Wikipedia provides some food for thought about Trumpism and the paranoid style in American politics:
In a 2007 article in Harper's, Scott Horton wrote that "The Paranoid Style in American Politics" was "one of the most important and most influential articles published in the 155 year history of the magazine."[10]
Laura Miller writes in Salon.com that "'The Paranoid Style in American Politics' reads like a playbook for the career of Glenn Beck, right down to the paranoid's 'quality of pedantry' and 'heroic strivings for 'evidence'..."[11]
Economist Paul Krugman titled his 2018 op-ed in The New York Times "The Paranoid Style in G.O.P. Politics" and explicitly referenced the 1964 essay.[12]
The garage rock band The Paranoid Style, formed in 2012, is named after the article.
The punk rock band Bad Religion has written a song called Do The Paranoid Style, which is inspired by Richard Hofstadter essay and by the current state of american politics.
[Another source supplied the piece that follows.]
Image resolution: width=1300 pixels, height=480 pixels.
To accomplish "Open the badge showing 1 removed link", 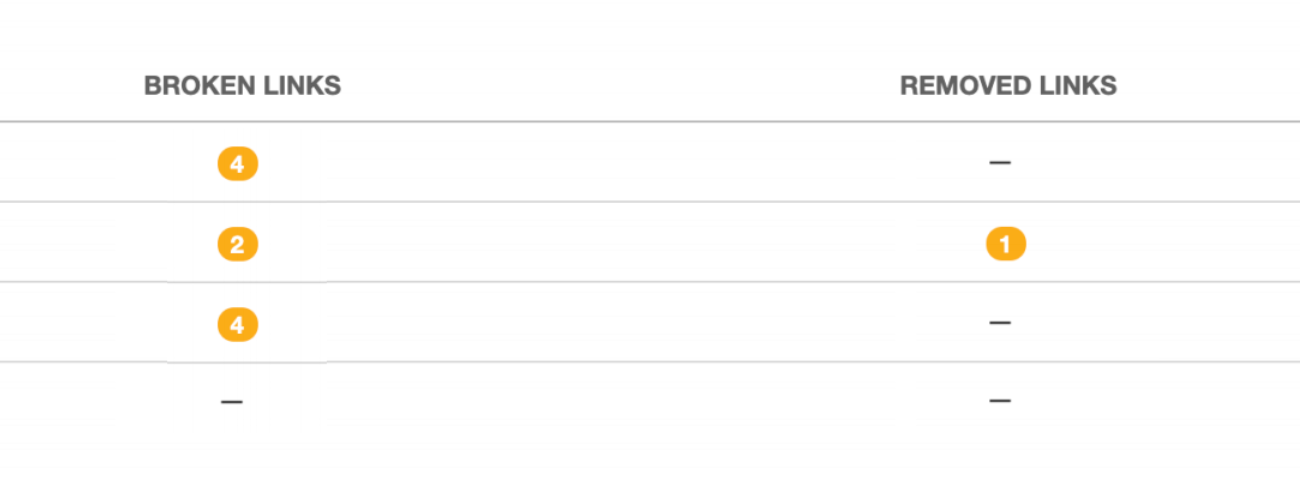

This song is part of their 2019 album Age of Unreason, which is due to be released on May 3rd 2019.
Rasputin and Miller
Rasputin was a Russian mystic and self-proclaimed holy man who befriended the family of Tsar Nicholas II, the last monarch of Russia. He gained considerable influence in late imperial Russia because of his close relationship with the Tsar and his family.
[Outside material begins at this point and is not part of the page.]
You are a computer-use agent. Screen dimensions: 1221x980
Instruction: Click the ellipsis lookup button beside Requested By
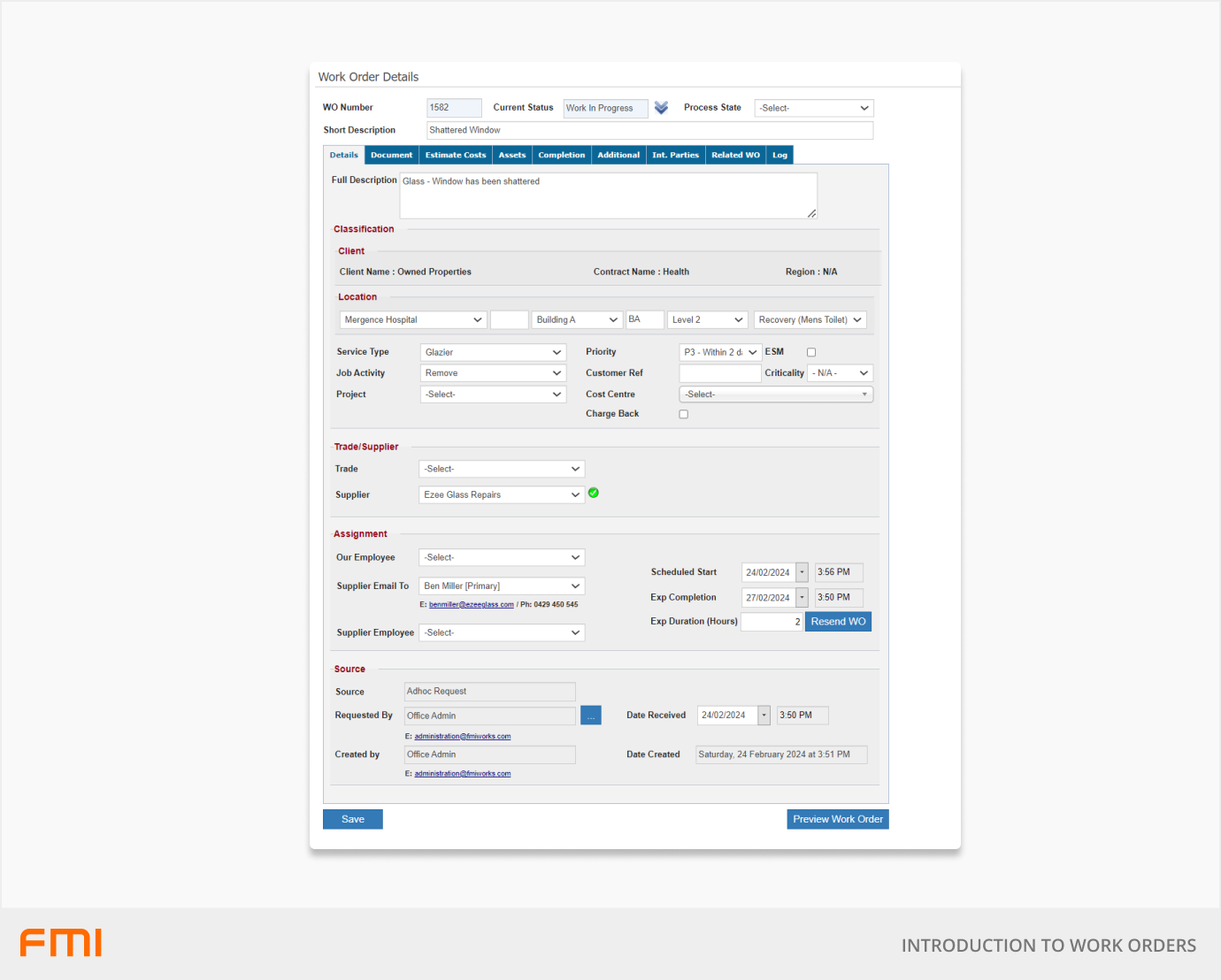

The high point of Rasputin's power was in 1915, when Nicholas II left St Petersburg to oversee Russian armies fighting World War I, increasing both Alexandra and Rasputin's influence. This would be like Trump appointing Miller to be the Director of Homeland Security.
Stephen Miller doesn’t look at all like Rasputin, he doesn’t claim to be a mystic or have magical healing power, but he may have as much influence over Trump as Rasputin did over Tsar Nicholas II, ironically the last monarch of Russia, if you don’t count Vladimir Putin. (from Wikipedia)
According to The Hill Miller “is a trusted and loyal soldier to Trump and has been able to work with key players in the White House, notably Ivanka Trump and Jared Kushner.”
Miller may be doing the opposite of gaslighting the president. Rather than making him question his own memory, perception, and sanity to delegitimize his belief in observed reality he would encourage Trump to keep believing things that furthered Miller’s agenda whether they were true or not.
Of course eventually, a group of nobles decided that Rasputin's influence over the Tsarina made him a threat to the empire and they had him murdered. His death is shrouded in myth and mystery. It is said that he was invited to dine at a friends house and fed him copious amounts of cyanide in various foods and drinks but this had no effect on him. Finally, he was shot at close range in the chest and appeared to be dead. But he wasn’t. When the assassins returned to dispose of his body he leaped up and attacked them so they had to shoot him again.